Meet the woman planning a 20,000-mile trek from Argentina to Alaska
From Eat, Pray, Love to Wild – the New York Times Best Seller made even more famous by Reese Witherspoon’s amazing portrayal of the protagonist in its recent film version – we LOVE a good travel story. And even more, we love a good travel story that involves introspection, life reflections, and a challenge that pushes the traveler outside of her comfort zone.
Bethany Hughes, 29, is the latest woman to inspire us to think outside our at-home boxes and seek adventure in the great outdoors, as she is planning to embark on a 20,000-mile journey this upcoming December. The trip will take her from the southern tip of South America (Ushuaia, Argentina) to the northernmost city in North America (Barrow, Alaska).
Oh, and she’s doing it entirely via non-motorized means, which will take an estimated FIVE years.
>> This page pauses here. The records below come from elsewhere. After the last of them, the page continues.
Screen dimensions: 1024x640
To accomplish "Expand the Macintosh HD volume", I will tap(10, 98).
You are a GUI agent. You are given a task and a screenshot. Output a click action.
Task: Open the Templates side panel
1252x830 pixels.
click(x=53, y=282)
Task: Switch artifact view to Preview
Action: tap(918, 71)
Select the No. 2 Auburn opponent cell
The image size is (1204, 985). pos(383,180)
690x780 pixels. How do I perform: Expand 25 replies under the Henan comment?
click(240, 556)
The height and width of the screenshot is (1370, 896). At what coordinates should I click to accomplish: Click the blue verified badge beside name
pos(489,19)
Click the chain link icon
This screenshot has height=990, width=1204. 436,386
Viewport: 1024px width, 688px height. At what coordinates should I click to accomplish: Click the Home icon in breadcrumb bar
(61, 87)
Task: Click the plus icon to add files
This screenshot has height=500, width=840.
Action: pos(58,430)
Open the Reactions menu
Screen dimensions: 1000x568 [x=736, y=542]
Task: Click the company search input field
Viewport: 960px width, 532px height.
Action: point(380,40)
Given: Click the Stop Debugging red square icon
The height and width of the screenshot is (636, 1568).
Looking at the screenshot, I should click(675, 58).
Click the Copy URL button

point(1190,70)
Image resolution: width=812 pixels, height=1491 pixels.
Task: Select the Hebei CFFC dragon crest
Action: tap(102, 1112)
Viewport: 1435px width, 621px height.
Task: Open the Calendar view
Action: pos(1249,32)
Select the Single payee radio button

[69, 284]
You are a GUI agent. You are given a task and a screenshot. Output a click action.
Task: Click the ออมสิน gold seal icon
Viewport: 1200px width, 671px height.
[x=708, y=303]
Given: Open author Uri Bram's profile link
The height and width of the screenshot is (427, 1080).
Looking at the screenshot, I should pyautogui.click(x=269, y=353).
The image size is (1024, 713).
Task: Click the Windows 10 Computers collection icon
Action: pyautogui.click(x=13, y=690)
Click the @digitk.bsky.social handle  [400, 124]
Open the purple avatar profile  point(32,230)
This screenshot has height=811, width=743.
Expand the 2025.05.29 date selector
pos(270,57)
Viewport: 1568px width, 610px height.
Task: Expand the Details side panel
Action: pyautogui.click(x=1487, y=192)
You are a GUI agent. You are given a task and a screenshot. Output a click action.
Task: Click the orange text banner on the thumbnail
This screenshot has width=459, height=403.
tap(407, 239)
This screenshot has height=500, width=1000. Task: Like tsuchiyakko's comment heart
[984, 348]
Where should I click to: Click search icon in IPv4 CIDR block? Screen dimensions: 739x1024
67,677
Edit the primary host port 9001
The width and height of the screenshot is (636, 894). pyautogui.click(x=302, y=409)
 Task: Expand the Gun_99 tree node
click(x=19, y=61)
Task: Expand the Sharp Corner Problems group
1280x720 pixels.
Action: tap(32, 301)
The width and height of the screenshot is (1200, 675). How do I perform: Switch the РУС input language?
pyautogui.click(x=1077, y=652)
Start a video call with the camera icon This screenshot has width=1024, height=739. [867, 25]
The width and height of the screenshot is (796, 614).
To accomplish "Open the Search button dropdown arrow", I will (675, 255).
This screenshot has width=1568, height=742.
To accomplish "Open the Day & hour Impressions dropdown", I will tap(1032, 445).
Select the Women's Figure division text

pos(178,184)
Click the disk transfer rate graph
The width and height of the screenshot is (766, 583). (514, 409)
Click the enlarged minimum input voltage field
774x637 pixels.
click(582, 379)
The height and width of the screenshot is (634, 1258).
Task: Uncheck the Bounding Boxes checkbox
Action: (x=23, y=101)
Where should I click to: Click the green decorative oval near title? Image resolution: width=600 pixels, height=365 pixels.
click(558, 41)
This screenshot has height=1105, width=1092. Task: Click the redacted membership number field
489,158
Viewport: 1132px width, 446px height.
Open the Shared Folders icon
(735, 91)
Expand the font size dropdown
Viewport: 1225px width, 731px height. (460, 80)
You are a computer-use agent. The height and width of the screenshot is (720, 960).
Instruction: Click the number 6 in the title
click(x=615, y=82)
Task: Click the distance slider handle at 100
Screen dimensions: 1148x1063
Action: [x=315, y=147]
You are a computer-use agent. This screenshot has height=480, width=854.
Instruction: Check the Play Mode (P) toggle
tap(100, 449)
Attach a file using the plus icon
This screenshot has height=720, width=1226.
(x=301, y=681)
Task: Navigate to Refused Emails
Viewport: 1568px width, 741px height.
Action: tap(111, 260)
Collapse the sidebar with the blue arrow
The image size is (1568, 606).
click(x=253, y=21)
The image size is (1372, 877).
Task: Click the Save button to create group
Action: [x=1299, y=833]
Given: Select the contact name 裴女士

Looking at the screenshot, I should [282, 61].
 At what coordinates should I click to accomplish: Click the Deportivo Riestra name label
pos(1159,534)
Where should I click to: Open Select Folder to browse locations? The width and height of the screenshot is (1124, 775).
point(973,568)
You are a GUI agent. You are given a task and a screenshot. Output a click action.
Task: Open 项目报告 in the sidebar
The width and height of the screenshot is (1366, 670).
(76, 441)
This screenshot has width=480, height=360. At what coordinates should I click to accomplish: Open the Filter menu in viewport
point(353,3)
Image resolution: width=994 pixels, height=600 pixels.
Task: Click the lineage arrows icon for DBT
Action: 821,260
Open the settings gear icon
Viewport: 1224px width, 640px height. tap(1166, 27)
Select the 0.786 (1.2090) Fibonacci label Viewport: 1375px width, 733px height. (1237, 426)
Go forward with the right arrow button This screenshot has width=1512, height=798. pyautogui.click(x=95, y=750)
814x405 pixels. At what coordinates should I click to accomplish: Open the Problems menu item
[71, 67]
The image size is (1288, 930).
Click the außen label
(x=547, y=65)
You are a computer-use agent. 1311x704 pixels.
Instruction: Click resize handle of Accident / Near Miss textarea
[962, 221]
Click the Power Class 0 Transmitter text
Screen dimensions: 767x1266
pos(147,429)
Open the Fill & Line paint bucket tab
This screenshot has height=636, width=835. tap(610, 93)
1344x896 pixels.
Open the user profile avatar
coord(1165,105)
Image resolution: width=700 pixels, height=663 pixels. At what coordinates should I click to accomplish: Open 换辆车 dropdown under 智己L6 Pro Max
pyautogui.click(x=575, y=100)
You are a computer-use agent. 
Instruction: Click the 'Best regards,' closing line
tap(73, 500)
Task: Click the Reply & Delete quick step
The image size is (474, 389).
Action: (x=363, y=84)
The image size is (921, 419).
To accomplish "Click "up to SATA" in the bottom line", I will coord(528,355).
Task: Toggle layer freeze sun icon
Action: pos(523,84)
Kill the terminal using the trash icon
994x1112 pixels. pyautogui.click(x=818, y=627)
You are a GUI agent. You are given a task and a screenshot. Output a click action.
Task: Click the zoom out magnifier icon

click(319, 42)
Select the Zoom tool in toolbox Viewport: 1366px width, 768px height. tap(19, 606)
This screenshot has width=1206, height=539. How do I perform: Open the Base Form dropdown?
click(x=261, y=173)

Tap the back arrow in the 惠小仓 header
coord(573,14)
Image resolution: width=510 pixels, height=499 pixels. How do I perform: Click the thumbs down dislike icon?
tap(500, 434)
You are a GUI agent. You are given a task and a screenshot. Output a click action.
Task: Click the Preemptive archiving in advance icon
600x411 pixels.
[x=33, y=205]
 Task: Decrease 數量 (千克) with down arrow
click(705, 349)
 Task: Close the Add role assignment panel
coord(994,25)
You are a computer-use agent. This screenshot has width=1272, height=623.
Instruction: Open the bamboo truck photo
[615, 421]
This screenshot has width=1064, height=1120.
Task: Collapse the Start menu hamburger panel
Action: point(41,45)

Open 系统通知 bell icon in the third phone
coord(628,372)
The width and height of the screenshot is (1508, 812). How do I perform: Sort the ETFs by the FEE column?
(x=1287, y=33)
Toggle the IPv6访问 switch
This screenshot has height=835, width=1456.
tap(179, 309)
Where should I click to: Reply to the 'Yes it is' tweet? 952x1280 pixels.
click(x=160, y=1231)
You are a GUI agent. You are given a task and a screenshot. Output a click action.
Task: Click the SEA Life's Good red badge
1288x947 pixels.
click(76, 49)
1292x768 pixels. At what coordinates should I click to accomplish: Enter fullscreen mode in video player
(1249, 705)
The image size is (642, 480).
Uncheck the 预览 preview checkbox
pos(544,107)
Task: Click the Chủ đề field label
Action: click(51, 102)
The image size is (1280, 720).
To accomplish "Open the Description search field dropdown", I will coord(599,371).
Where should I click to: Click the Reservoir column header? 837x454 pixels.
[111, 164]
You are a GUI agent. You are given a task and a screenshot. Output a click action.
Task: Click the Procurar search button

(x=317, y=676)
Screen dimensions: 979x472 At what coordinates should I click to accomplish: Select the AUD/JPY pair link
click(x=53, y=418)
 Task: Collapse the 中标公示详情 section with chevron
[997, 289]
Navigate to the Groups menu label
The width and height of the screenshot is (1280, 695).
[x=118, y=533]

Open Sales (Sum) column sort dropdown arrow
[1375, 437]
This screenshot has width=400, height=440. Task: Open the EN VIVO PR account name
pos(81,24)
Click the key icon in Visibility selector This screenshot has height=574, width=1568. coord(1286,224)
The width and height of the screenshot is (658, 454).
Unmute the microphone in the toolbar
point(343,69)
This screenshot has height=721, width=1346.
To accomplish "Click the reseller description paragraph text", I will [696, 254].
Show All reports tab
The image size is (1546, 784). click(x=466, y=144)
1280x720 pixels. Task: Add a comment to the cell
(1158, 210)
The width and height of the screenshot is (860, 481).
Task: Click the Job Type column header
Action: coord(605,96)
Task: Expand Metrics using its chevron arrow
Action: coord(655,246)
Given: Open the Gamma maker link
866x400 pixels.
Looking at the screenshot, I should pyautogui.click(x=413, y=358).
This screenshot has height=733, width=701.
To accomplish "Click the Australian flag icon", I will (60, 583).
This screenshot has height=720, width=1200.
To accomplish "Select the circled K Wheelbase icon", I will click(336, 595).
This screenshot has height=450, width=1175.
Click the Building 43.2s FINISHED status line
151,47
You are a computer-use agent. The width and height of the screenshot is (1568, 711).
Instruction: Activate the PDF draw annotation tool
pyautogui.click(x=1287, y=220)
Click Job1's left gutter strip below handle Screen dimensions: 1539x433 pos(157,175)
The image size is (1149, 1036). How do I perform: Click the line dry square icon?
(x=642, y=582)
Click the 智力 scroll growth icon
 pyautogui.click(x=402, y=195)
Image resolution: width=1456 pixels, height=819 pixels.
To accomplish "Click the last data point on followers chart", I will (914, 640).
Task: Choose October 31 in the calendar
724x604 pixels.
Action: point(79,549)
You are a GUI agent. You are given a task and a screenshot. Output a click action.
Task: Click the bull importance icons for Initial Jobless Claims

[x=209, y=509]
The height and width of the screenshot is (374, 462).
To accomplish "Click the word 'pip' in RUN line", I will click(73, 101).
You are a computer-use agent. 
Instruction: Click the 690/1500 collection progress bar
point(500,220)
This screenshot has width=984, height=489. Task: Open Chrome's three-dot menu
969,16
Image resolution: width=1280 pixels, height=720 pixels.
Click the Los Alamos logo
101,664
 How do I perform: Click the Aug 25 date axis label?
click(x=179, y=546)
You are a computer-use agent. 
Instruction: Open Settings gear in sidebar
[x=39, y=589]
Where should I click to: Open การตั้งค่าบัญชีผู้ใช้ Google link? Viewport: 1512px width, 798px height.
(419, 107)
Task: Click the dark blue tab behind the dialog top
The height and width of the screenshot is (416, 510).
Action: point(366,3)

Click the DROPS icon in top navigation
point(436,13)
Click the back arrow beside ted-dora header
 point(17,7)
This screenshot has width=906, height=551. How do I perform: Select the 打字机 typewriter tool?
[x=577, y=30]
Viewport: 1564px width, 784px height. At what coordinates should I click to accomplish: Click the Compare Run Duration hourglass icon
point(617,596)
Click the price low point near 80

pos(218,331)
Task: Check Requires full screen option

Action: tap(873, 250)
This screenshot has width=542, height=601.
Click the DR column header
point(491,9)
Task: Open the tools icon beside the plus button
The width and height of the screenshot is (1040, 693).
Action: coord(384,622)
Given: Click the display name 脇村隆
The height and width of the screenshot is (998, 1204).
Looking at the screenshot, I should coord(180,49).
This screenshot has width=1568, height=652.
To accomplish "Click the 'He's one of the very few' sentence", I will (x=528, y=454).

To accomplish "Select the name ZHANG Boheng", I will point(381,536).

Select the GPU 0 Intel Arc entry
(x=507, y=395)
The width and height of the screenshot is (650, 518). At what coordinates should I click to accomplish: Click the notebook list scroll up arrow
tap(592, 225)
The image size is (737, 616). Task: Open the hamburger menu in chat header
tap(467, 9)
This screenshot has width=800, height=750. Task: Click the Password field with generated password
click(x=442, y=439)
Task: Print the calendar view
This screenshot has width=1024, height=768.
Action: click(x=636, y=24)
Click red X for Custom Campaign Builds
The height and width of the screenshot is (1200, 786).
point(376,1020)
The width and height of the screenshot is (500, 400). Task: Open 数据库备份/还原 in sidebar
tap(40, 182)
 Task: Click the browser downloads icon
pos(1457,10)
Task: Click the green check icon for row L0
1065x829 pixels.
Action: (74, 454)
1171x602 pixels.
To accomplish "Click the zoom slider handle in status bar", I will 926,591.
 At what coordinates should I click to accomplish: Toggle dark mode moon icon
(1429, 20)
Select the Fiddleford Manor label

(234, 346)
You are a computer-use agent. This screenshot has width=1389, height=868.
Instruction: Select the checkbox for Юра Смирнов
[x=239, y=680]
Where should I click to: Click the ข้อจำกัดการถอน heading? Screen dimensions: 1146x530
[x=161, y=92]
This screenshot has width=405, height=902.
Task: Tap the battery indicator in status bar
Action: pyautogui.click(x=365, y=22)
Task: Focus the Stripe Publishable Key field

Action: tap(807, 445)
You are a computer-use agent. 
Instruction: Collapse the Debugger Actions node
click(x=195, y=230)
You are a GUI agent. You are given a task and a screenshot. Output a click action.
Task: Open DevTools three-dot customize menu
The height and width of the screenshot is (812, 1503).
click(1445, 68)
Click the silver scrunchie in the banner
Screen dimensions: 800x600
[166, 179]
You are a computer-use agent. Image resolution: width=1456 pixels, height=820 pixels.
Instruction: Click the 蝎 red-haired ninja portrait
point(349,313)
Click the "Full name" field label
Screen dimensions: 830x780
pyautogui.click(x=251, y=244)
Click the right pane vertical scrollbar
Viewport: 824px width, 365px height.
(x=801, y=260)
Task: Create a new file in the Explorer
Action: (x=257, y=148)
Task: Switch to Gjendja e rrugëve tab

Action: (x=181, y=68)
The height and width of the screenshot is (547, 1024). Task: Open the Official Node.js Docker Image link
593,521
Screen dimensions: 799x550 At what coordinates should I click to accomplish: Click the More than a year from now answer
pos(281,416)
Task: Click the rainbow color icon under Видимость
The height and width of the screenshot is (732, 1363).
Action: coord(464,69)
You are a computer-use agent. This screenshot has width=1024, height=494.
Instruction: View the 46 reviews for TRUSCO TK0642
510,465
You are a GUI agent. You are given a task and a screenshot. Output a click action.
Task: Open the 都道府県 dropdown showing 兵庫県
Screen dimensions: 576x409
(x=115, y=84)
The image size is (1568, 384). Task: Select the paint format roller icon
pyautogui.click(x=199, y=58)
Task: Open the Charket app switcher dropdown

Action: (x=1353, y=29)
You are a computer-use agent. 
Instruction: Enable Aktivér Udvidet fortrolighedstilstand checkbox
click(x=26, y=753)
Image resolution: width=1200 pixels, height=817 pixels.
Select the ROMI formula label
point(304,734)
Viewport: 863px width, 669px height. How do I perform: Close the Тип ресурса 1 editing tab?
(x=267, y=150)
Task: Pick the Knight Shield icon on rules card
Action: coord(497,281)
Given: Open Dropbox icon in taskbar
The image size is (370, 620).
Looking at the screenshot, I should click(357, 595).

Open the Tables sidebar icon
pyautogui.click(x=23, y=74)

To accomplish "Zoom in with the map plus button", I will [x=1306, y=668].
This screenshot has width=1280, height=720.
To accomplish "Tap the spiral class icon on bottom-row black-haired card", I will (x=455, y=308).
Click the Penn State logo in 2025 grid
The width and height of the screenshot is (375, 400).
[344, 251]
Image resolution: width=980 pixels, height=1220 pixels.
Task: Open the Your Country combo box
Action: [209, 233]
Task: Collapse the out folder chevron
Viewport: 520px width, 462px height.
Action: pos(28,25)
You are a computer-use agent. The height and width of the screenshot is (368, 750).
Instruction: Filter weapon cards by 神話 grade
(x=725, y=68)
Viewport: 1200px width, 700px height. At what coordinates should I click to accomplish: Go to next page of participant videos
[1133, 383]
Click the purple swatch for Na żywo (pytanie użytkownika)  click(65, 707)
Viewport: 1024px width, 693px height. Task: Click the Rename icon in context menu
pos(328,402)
Though this is Hughes’ longest and most arduous hiking undertaking to date (and would make her the first known woman to travel the length of the Americas in this fashion), she’s no stranger to long treks on foot. Five years ago, she hiked the 2,650-mile Pacific Crest Trail, from Mexico to Canada. And the need for discovering the world in this way is in Hughes’ blood – she credits her parents’ time as Nazarene missionaries in Central and South America for inspiring her.
When she was a child, she’d hide in the backseat of her dad’s car when he went on hiking trips until he was too far from home to turn around when he realized Hughes was in the car with him. But aside from any personal goals Hughes has for herself on this trip, more than anything, she really wants to give back to others. She will be stopping in villages along the way to discover how their people live and figure out how she can help contribute to encouraging opportunities for women, promote education, and lend herself to other societal needs.
“I really want to inspire others to pursue their own audacious goals,” she told CBS Los Angeles. “Our world is only as big as the information that we allow to come into it, so I believe being able to share what’s going on to the opposite side of the world, and that they’re not so different than us, we’re going to make it a lot further.”
Hughes, who studied at Oxford and has spent the past several years saving for the trip (which will cost her about $12,000 a year), understands there is a lot of risk involved. She has taken wilderness-survival classes to prepare and expects things to come up that she can’t possibly anticipate. But she knows that is part of the journey, and that high reward sometimes comes with higher risk. She will also have a travel companion for the South America portion of the journey: Lauren Reed, whom Hughes met during her Pacific Coast Trail adventure.
“Things will happen as they happen, and if there’s something dangerous, my hope is we’ll figure it out,” Reed told CBS Los Angeles.
Depending on the weather, Hughes will travel by foot, bicycle, canoe, and perhaps even dog sled at some point. She’ll carry all her supplies on her person, restocking as needed in villages she passes through along the way. She also has technology on her side, having planned her route using Google Earth and making use of DeLorme’s GPS system to both stay on track and permit a group of U.S.-based volunteers to monitor her progress.
“I think the world is ready for a message like this,” Hughes said of her upcoming adventure. “That little girls should pursue their own dreams.”
We couldn’t have said it better, and can’t wait to follow along with stories of Hughes’ journey that we hope pop up online in the next five years.